The Girl on the Train
by Paula Hawkins
Published by
Doubleday
15th January 2015
Hardback Edition
Rachel catches the same commuter train every morning. She
knows it will wait at the same signal each time, overlooking a row of back
gardens. She’s even started to feel like she knows the people who live in one
of the houses. ‘Jess and Jason’, she calls them. Their life – as she sees it –
is perfect. If only Rachel could be that happy.
And then she sees something shocking. It’s only a minute
until the train moves on, but it’s enough.
Now everything’s changed. Now Rachel has a chance to
become a part of the lives she’s only watched from afar.
Now they’ll see; she’s much more than just the girl on
the train…
Paula Hawkins debut novel has already been compared to
Gillian Flynn's Gone Girl and at times it seems that if you have written
a crime novel, with a leading female protagonist (or in this case three of
them), then this comparison seems to always crop up. It is unfortunate that you can't write a book these days without
it being compared to something else that came before. However, in my humble opinion, The Girl on the Train is
better than Gone Girl which I enjoyed but thought had a pffff
ending that left me disappointed to say the least.
Anyway, back to the book in question, which attracted a huge
bidding war last summer, with Doubleday winning over the other publishing
houses concerned. I can see why, this
is probably going to be huge this year, even more so when it hits the shelves as
a paperback, and I wouldn't be surprised if it makes it to the big screen, as I
thought it was a very visual novel.
The book starts with Rachel, on the train home from work
that she takes every week night. When
the train stops, Rachel always turns to look at the houses along the
embankment, and in particular to see if a couple she has named Jess and Jason
are at home. Rachel usually sees one,
or both of them, each day, and in her head has visualised their perfect lives
together. What she doesn't do is to
look at the house just down from theirs, which it turns out, used to be
hers. Rachel is an unreliable narrator,
in that not only does she lie, but she also drinks, heavily, and it is this
that makes her so untrustworthy. Whenever
she does see something of significant importance, she usually seems to be
drunk.

__STATED TASK 1__. Reproduce the records word for word, starting at the line that contains "The image size" and ending with the last line of the records. Leave the pictures out.

__RECORDS FOR THIS TASK__.

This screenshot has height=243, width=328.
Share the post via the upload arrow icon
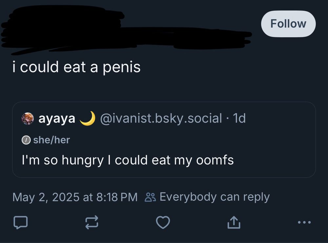pyautogui.click(x=234, y=223)
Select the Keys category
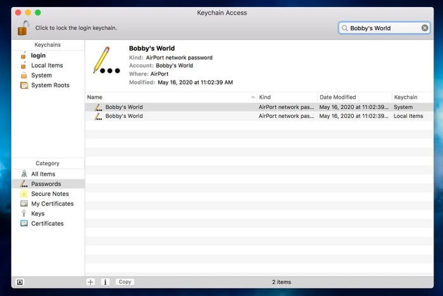443x296 pixels. pyautogui.click(x=37, y=214)
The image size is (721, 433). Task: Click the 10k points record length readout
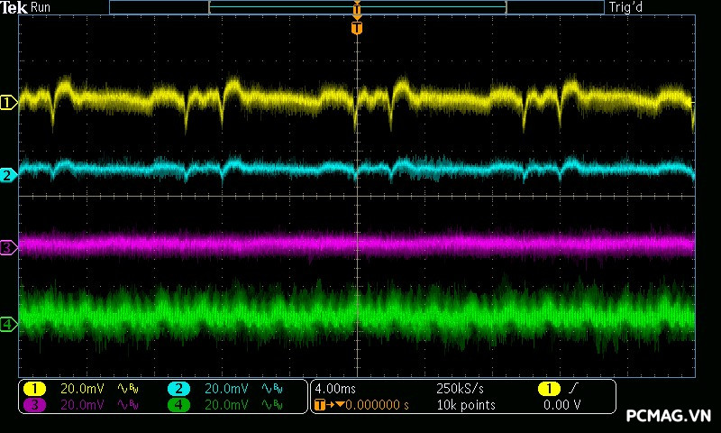(465, 405)
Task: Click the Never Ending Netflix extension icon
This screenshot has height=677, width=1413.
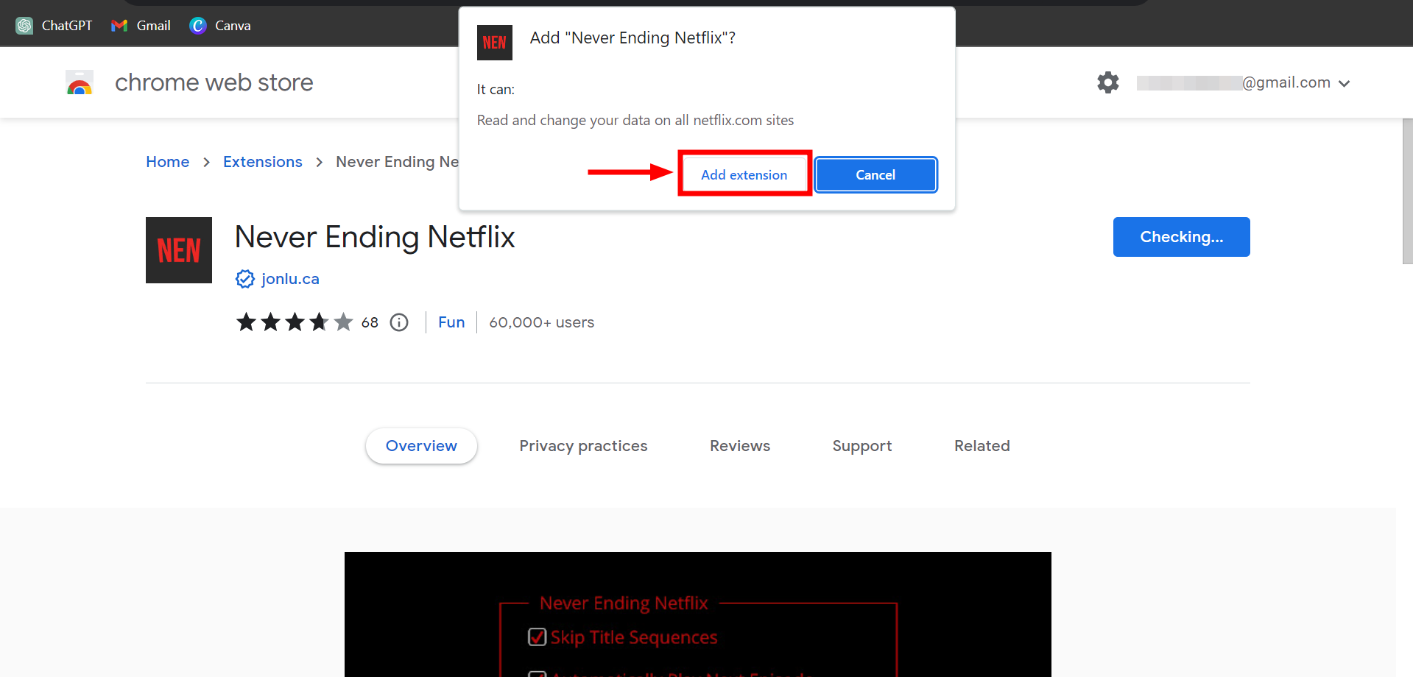Action: (x=178, y=250)
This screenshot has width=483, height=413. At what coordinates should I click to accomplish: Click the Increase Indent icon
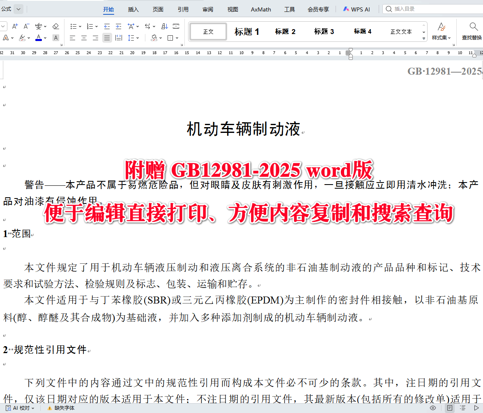[118, 26]
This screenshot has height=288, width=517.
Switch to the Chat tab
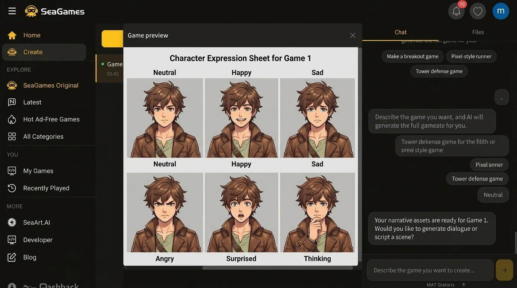(x=401, y=32)
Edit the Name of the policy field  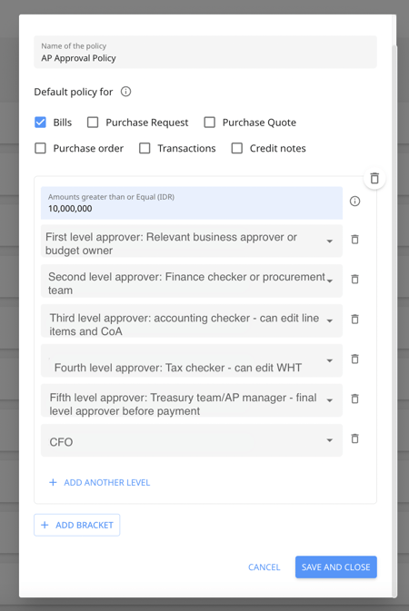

__STATED TASK 2__. Carry on the review of The Girl on the Train from the point where it stops.

__RIGHT ANSWER 1__.
The image size is (721, 433). Task: Click the 10k points record length readout
(465, 405)
Task: Click the Never Ending Netflix extension icon
This screenshot has height=677, width=1413.
Action: (x=178, y=250)
This screenshot has width=483, height=413. At what coordinates should I click to accomplish: Click the Increase Indent icon
[118, 26]
This screenshot has height=288, width=517.
Switch to the Chat tab
(x=401, y=32)
Edit the Name of the policy field  

__RIGHT ANSWER 2__.
The other two narrators are Megan - or as we initially know
her, Jess, and Anna who lives in Rachel's old house. Their lives become linked by Rachel and by what she sees from the
train on the way home. The plot
reminded me a little of the Steve Guttenberg film The Bedroom Window.
However, can we trust Rachel or does she have another
agenda? Come to that, on the face of it, can we either
trust Anna or Megan, or their partners Tom and Scott? Is everything that we see, or think we see,
what it appears to be?
I read this in 24 hours because I needed to know what was
going to happen next. I felt sorry for Rachel,
who used to 'have it all' and is now just seen as an overweight, unemployed
drunk who is considered unreliable by most people and even when she tries to convince
people that what she knows is fact, they don't tend to believe her. Paula Hawkins writes about characters, with
real flaws, that remind us that what people see on the outside, isn't necessarily what
is going on on the inside.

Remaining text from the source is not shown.